- Matériel source -

══════════════════════════════

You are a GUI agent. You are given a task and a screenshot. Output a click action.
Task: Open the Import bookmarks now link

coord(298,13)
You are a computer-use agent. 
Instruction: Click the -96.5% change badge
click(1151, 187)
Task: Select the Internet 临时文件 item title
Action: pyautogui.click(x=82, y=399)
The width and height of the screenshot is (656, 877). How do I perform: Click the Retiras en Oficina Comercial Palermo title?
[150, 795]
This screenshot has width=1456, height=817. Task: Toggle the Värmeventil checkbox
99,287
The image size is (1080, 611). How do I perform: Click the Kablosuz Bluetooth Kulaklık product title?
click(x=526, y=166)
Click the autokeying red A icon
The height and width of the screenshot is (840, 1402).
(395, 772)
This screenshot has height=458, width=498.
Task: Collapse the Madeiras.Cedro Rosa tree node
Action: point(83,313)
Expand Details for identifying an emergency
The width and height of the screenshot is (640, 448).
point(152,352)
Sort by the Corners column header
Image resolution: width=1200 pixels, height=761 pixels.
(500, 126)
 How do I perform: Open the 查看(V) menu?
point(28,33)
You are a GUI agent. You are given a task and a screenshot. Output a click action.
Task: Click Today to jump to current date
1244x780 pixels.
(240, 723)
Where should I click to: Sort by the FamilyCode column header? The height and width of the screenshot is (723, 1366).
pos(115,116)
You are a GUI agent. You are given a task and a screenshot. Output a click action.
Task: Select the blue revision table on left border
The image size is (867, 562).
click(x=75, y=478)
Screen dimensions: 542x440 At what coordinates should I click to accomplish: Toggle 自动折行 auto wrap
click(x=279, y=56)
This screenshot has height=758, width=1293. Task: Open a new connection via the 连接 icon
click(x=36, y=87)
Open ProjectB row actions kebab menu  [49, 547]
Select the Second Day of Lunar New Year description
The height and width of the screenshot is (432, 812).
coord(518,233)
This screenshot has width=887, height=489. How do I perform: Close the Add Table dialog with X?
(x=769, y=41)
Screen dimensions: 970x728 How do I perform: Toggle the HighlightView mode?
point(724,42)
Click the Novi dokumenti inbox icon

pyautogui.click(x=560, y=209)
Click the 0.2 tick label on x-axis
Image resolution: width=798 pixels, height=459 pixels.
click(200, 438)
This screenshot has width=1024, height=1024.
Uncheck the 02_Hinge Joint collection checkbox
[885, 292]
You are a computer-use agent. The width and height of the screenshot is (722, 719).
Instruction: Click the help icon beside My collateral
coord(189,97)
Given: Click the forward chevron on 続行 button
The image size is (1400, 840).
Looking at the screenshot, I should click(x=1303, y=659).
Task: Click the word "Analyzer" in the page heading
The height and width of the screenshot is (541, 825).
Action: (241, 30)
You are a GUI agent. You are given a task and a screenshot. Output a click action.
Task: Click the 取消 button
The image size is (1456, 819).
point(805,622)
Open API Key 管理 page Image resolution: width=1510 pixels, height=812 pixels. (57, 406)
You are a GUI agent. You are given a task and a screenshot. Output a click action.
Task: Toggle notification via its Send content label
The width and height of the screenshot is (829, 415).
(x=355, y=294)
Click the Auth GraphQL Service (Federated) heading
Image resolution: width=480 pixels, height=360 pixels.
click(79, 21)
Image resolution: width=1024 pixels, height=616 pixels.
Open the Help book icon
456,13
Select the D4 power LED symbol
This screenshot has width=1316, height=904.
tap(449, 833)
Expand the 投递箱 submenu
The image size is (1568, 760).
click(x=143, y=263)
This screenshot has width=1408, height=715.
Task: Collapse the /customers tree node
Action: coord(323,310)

══════════════════════════════

Recopiez tel quel l'ensemble du matériel ci-dessus, ligne par ligne, sans rien y changer.

You are a GUI agent. You are given a task and a screenshot. Output a click action.
Task: Open the Import bookmarks now link

coord(298,13)
You are a computer-use agent. 
Instruction: Click the -96.5% change badge
click(1151, 187)
Task: Select the Internet 临时文件 item title
Action: pyautogui.click(x=82, y=399)
The width and height of the screenshot is (656, 877). How do I perform: Click the Retiras en Oficina Comercial Palermo title?
[150, 795]
This screenshot has width=1456, height=817. Task: Toggle the Värmeventil checkbox
99,287
The image size is (1080, 611). How do I perform: Click the Kablosuz Bluetooth Kulaklık product title?
click(x=526, y=166)
Click the autokeying red A icon
The height and width of the screenshot is (840, 1402).
(395, 772)
This screenshot has height=458, width=498.
Task: Collapse the Madeiras.Cedro Rosa tree node
Action: point(83,313)
Expand Details for identifying an emergency
The width and height of the screenshot is (640, 448).
point(152,352)
Sort by the Corners column header
Image resolution: width=1200 pixels, height=761 pixels.
(500, 126)
 How do I perform: Open the 查看(V) menu?
point(28,33)
You are a GUI agent. You are given a task and a screenshot. Output a click action.
Task: Click Today to jump to current date
1244x780 pixels.
(240, 723)
Where should I click to: Sort by the FamilyCode column header? The height and width of the screenshot is (723, 1366).
pos(115,116)
You are a GUI agent. You are given a task and a screenshot. Output a click action.
Task: Select the blue revision table on left border
The image size is (867, 562).
click(x=75, y=478)
Screen dimensions: 542x440 At what coordinates should I click to accomplish: Toggle 自动折行 auto wrap
click(x=279, y=56)
This screenshot has height=758, width=1293. Task: Open a new connection via the 连接 icon
click(x=36, y=87)
Open ProjectB row actions kebab menu  [49, 547]
Select the Second Day of Lunar New Year description
The height and width of the screenshot is (432, 812).
coord(518,233)
This screenshot has width=887, height=489. How do I perform: Close the Add Table dialog with X?
(x=769, y=41)
Screen dimensions: 970x728 How do I perform: Toggle the HighlightView mode?
point(724,42)
Click the Novi dokumenti inbox icon

pyautogui.click(x=560, y=209)
Click the 0.2 tick label on x-axis
Image resolution: width=798 pixels, height=459 pixels.
click(200, 438)
This screenshot has width=1024, height=1024.
Uncheck the 02_Hinge Joint collection checkbox
[885, 292]
You are a computer-use agent. The width and height of the screenshot is (722, 719).
Instruction: Click the help icon beside My collateral
coord(189,97)
Given: Click the forward chevron on 続行 button
The image size is (1400, 840).
Looking at the screenshot, I should click(x=1303, y=659).
Task: Click the word "Analyzer" in the page heading
The height and width of the screenshot is (541, 825).
Action: (241, 30)
You are a GUI agent. You are given a task and a screenshot. Output a click action.
Task: Click the 取消 button
The image size is (1456, 819).
point(805,622)
Open API Key 管理 page Image resolution: width=1510 pixels, height=812 pixels. (57, 406)
You are a GUI agent. You are given a task and a screenshot. Output a click action.
Task: Toggle notification via its Send content label
The width and height of the screenshot is (829, 415).
(x=355, y=294)
Click the Auth GraphQL Service (Federated) heading
Image resolution: width=480 pixels, height=360 pixels.
click(79, 21)
Image resolution: width=1024 pixels, height=616 pixels.
Open the Help book icon
456,13
Select the D4 power LED symbol
This screenshot has width=1316, height=904.
tap(449, 833)
Expand the 投递箱 submenu
The image size is (1568, 760).
click(x=143, y=263)
This screenshot has width=1408, height=715.
Task: Collapse the /customers tree node
Action: coord(323,310)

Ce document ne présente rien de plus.